When I test the SSD throughput with HD Tune, the drive gets about 270 Mb/s.
When I test the SSD with AS SSD Benchmark, I get an error message after a few seconds sequential writing to the drive:

*System.IO.IOException: The processs cannot access the file 'G:\AS-SSD-Test42\test.bin' because it is being used by another process.
at System.IO._Error.WinIOError(Int32erreCode, String MaybeFullPath(
at
AS_SSD_Benchmark.Form1.backgroundWorker1_RunWorkerCompleted (Object sender, RunWorkerCompletedEventArgs e)*

Am I supposed to be getting faster results? And could this error be related to AHCI?

When I built this computer and installed Windows 7, I didn't engage AHCI in the bios. Today, I have turned on AHCI in the bios by enabling these two parameters:

Under "Storage Configuration", I enabled "Configure SATA as AHCI"
Under "Onboard Device Configuration", I switched the JMicron 36x ATA Controller to be "AHCI + IDE Mode".

Is this correct?

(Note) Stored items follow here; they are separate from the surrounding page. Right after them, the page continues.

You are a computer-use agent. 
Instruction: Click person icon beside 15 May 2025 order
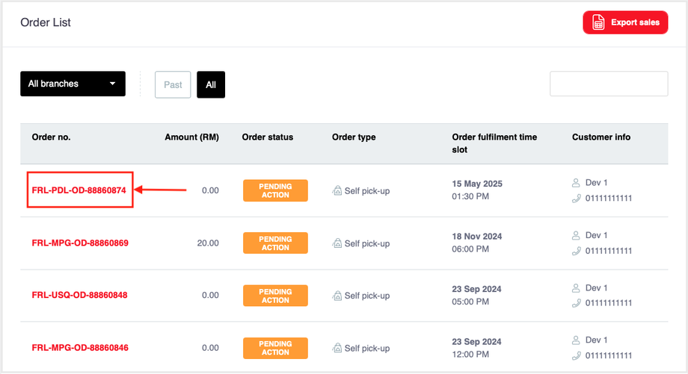pos(576,183)
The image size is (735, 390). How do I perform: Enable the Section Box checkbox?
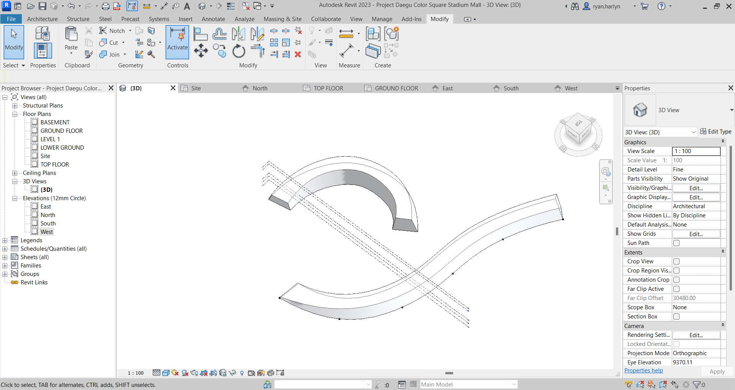[x=676, y=317]
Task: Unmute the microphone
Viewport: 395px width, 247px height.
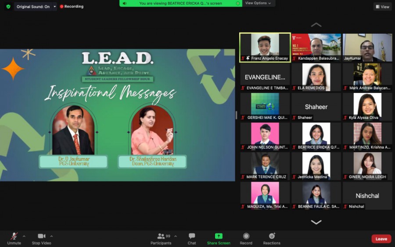Action: coord(14,236)
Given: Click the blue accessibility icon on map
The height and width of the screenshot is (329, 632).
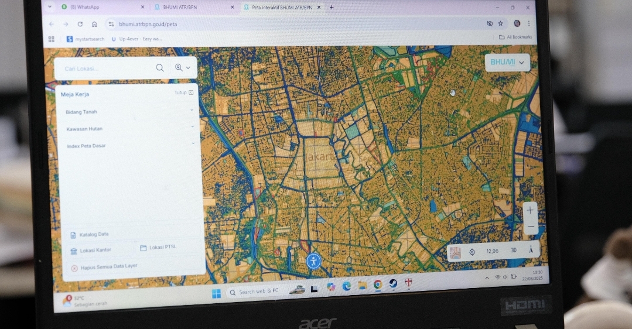Looking at the screenshot, I should [x=314, y=261].
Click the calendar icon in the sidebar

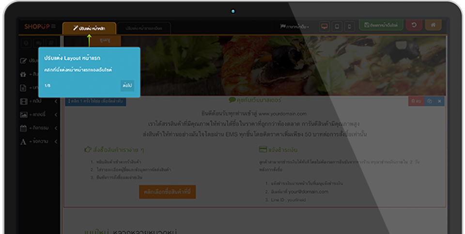tap(23, 128)
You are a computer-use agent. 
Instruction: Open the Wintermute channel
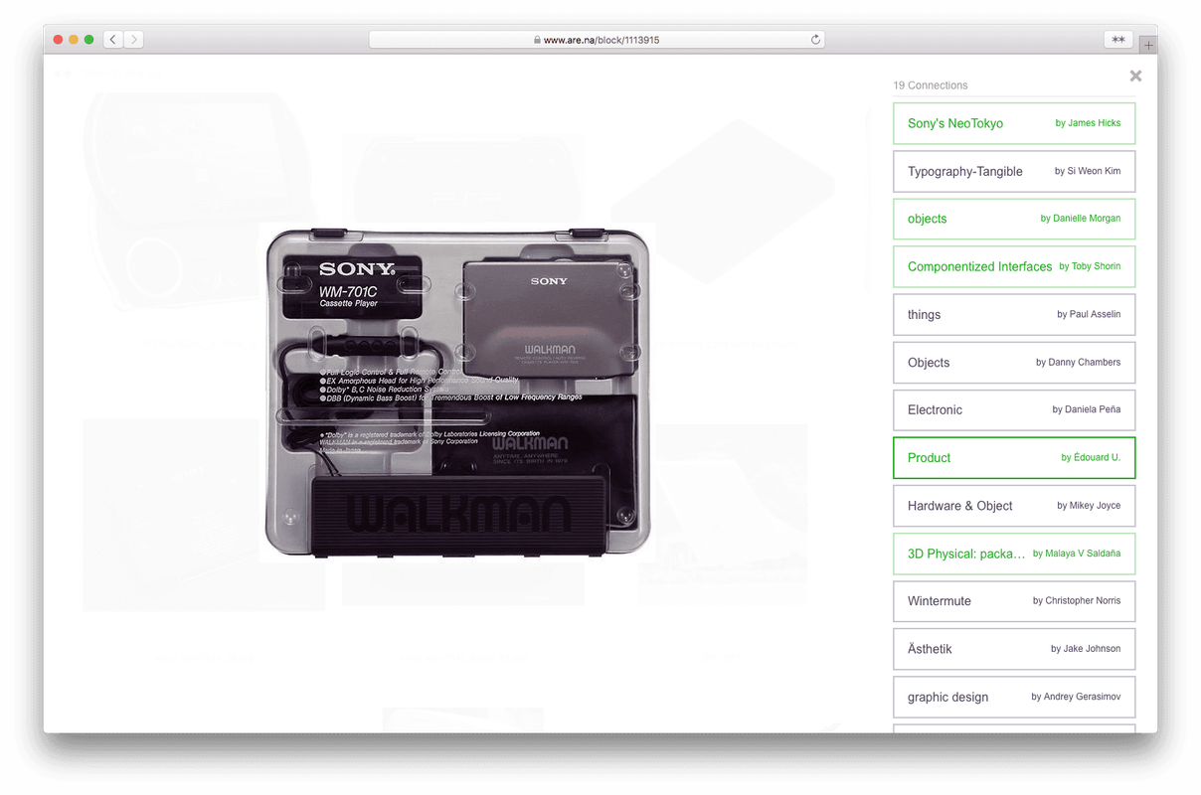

Have I done the correct procedure to enable AHCI? Should it be in AHCI mode to get full performance from the SSD? Or is there something with the PCI-e slot that may be causing the lackluster performace?

Very confused... :? 

Many thanks if you can offer some light on this situation, and whether AHCI should be engaged (and how to do so).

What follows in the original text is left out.